Enantioselective Reductive Homocoupling of Allylic Acetates Enabled by Dual Photoredox/Palladium Catalysis: Access to C2-Symmetrical 1,5-Dienes

Transition-metal-catalyzed reductive coupling reactions have emerged as powerful protocols to construct C-C bonds. However, the development of enantioselective C(sp(3))-C(sp(3)) reductive coupling remains challenging. Herein, we report a highly regio-, diastereo-, and enantioselective reductive homocoupling of allylic acetates through cooperative palladium and photoredox catalysis using diisopropylethylamine or Hantzsch ester as a homogeneous organic reductant. This straightforward protocol enables the stereoselective construction of C(sp(3))-C(sp(3)) bonds under mild reaction conditions.
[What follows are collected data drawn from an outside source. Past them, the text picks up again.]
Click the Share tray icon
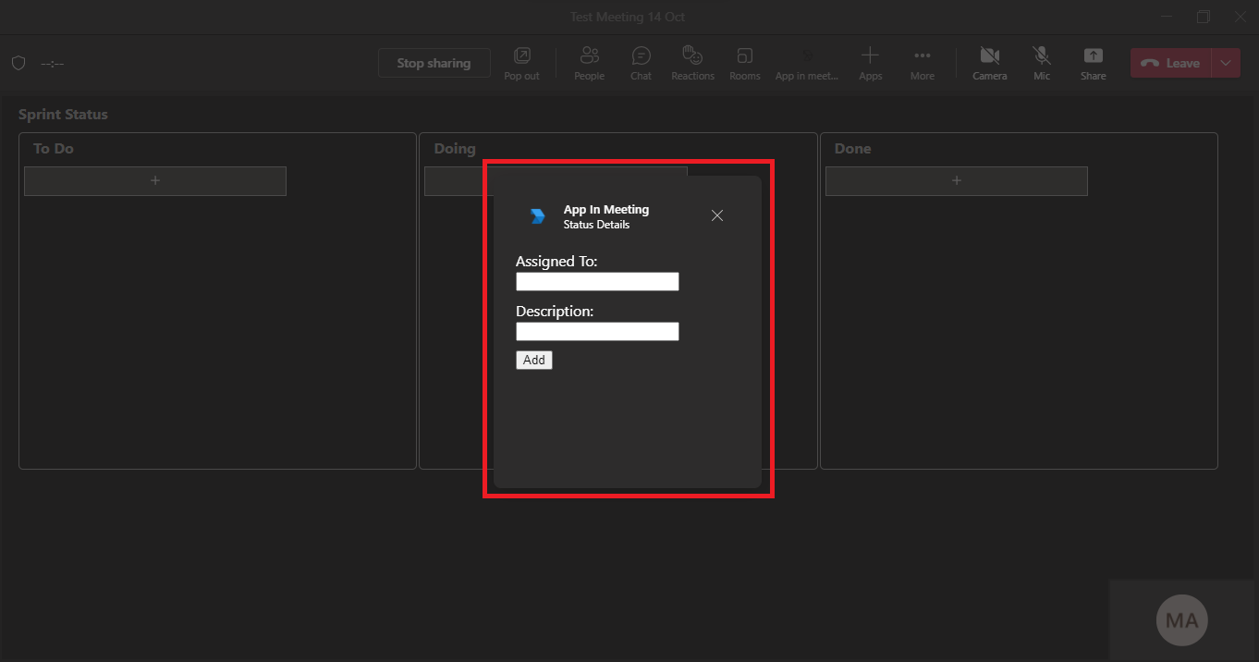The image size is (1259, 662). 1093,63
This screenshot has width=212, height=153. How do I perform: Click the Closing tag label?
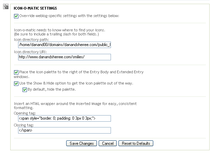[x=24, y=125]
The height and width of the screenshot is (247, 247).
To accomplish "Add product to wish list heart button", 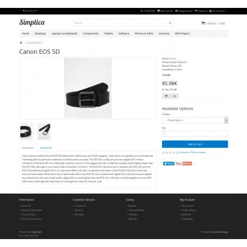I will pos(166,96).
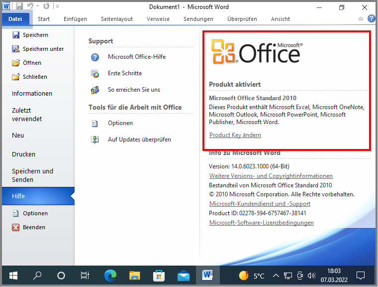Select Zuletzt verwendet in sidebar
The width and height of the screenshot is (378, 287).
[x=27, y=115]
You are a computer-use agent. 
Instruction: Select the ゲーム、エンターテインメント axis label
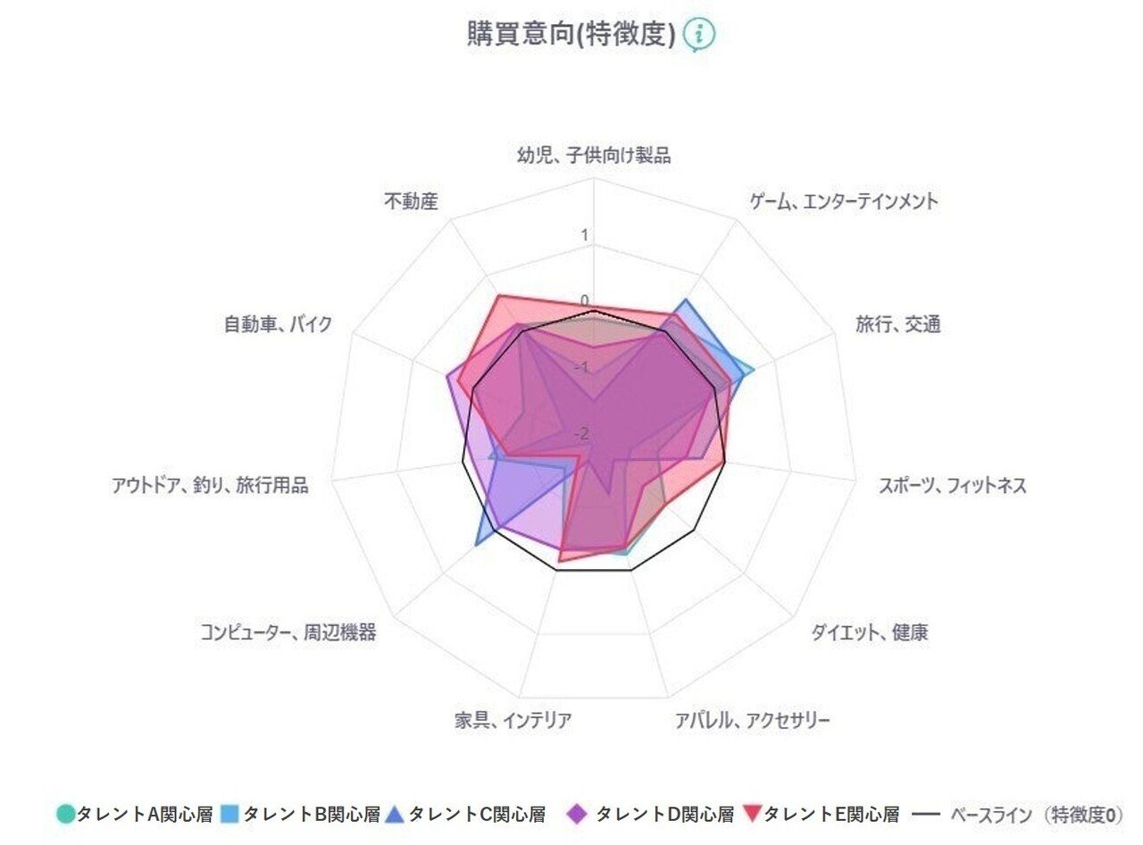click(x=844, y=201)
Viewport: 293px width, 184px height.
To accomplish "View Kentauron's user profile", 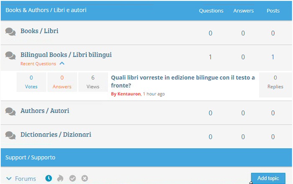I will 129,94.
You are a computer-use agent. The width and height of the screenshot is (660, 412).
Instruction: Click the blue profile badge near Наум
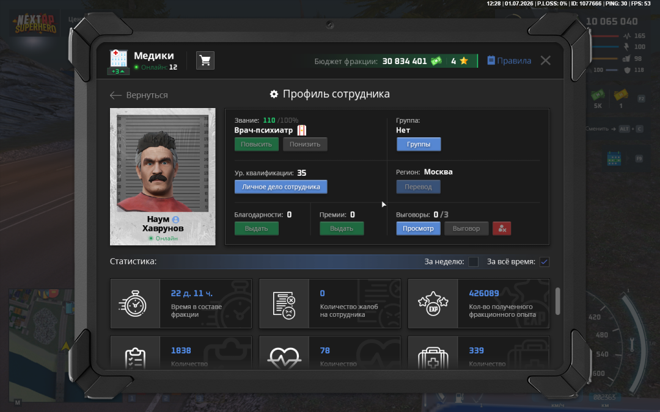[175, 220]
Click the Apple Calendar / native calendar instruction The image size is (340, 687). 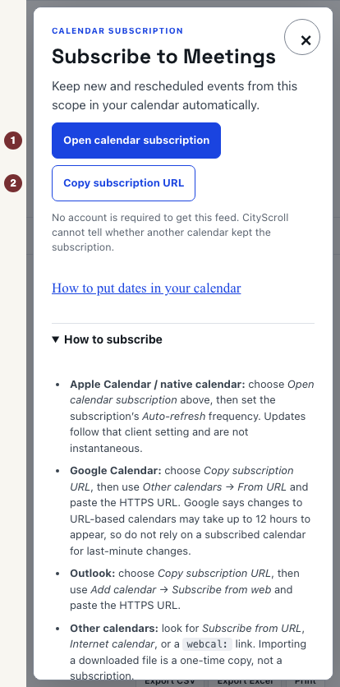(x=192, y=417)
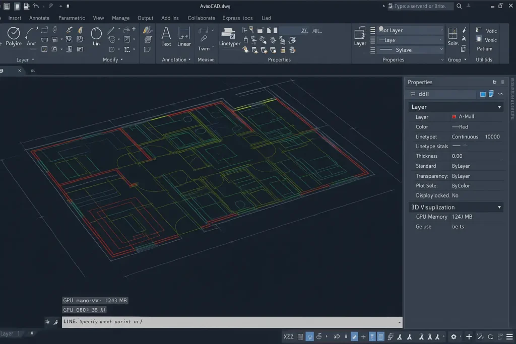Toggle the 3D mode indicator in status bar
Screen dimensions: 516x344
click(x=337, y=336)
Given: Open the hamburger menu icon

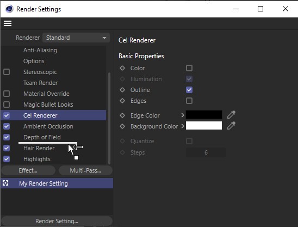Looking at the screenshot, I should (8, 23).
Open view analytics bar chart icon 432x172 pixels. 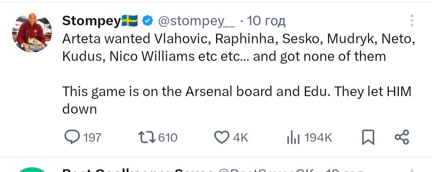click(293, 138)
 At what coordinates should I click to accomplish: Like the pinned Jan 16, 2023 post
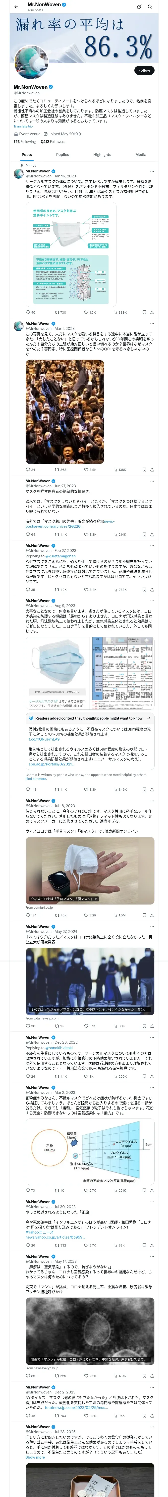90,312
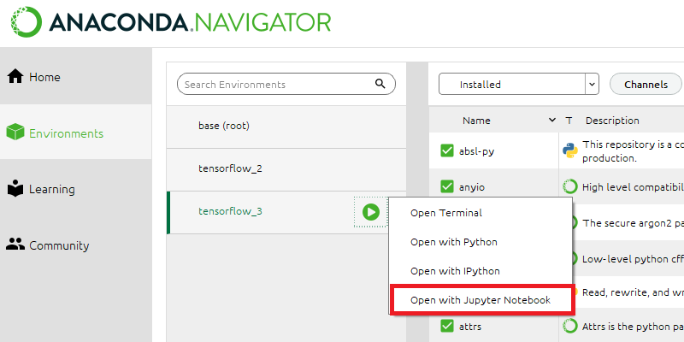Select the base (root) environment
Viewport: 684px width, 342px height.
(286, 126)
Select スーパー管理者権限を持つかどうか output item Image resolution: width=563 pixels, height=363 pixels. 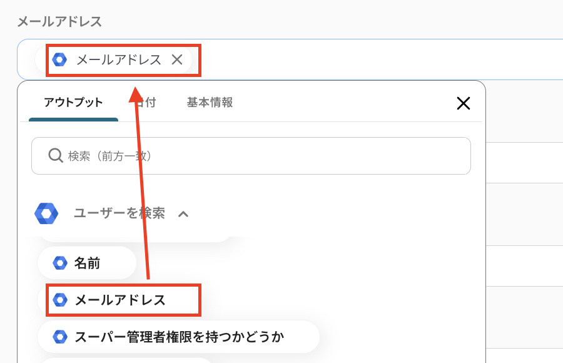pyautogui.click(x=179, y=337)
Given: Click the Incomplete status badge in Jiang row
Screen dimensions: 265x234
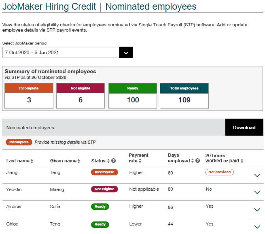Looking at the screenshot, I should point(104,172).
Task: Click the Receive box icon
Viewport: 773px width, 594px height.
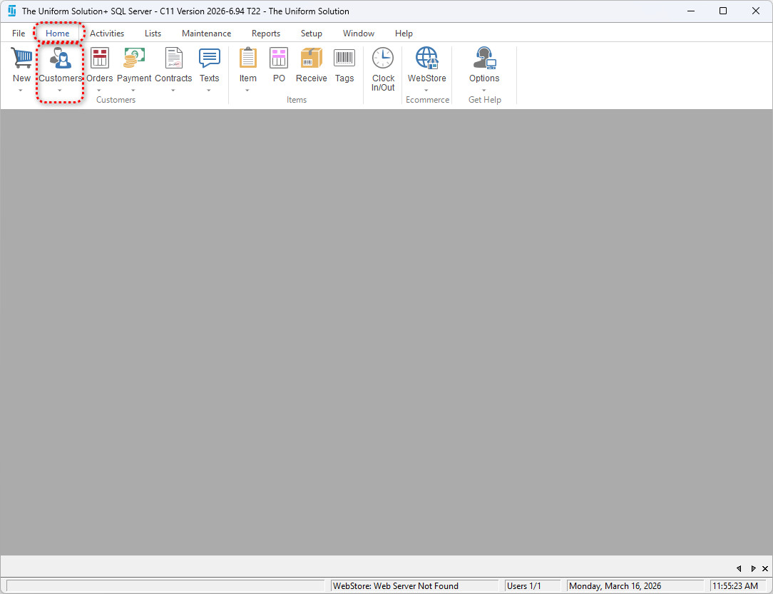Action: (x=311, y=58)
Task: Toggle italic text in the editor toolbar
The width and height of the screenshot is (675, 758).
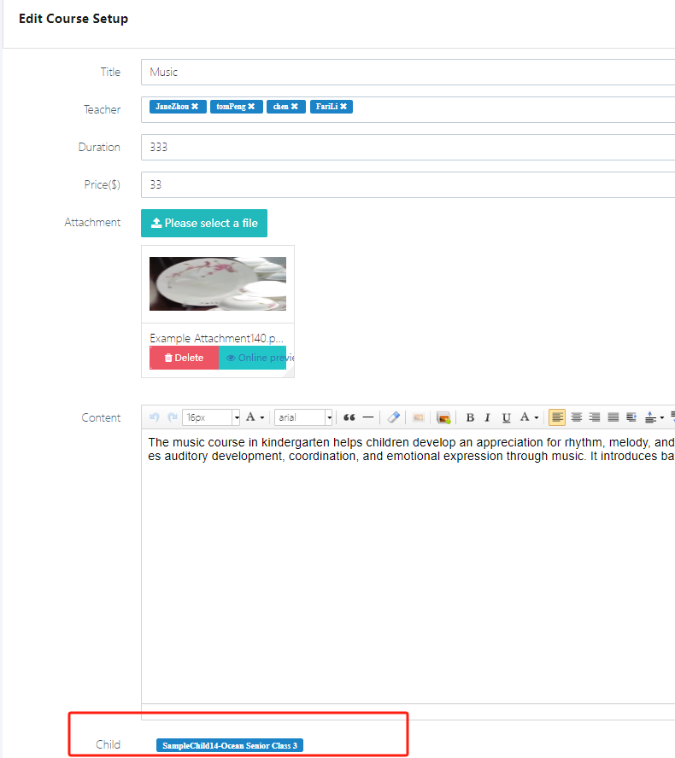Action: (x=488, y=417)
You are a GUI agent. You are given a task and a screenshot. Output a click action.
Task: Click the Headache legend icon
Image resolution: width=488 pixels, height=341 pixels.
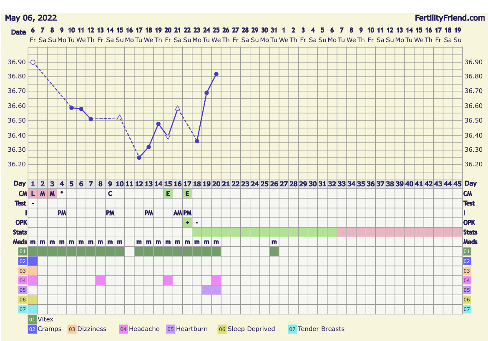click(123, 329)
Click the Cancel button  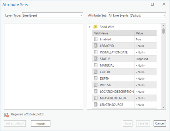click(x=160, y=123)
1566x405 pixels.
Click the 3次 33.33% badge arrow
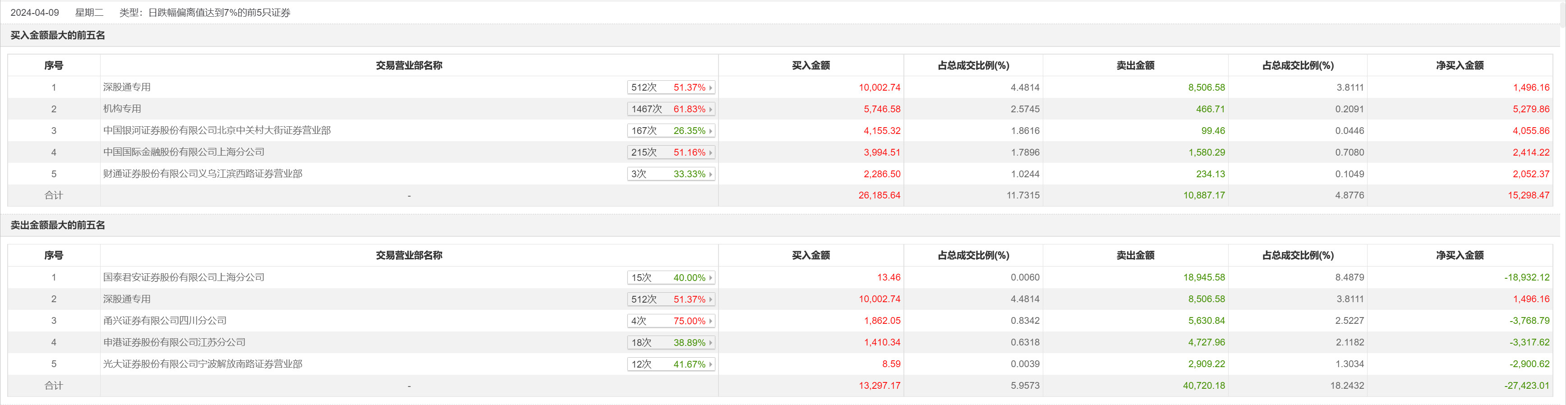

A series of C-2-symmetrical chiral 1,5-dienes were easily prepared with excellent enantioselectivities (up to >99% ee), diastereoselectivities (up to >95:5 dr), and regioselectivities (up to >95:5 rr). The resultant chiral 1,5-dienes can be directly used as chiral ligands in asymmetric synthesis, and they can be also transformed into other valuable chiral ligands.

Automated summary

A highly regio-, diastereo-, and enantioselective reductive homocoupling of allylic acetates has been demonstrated using cooperative palladium and photoredox catalysis, providing a straightforward protocol for the stereoselective construction of C(sp(3))-C(sp(3)) bonds. This method enables the synthesis of a series of C-2-symmetrical chiral 1,5-dienes with excellent enantioselectivities, diastereoselectivities, and regioselectivities, which can be used as chiral ligands in asymmetric synthesis and transformed into other valuable chiral ligands.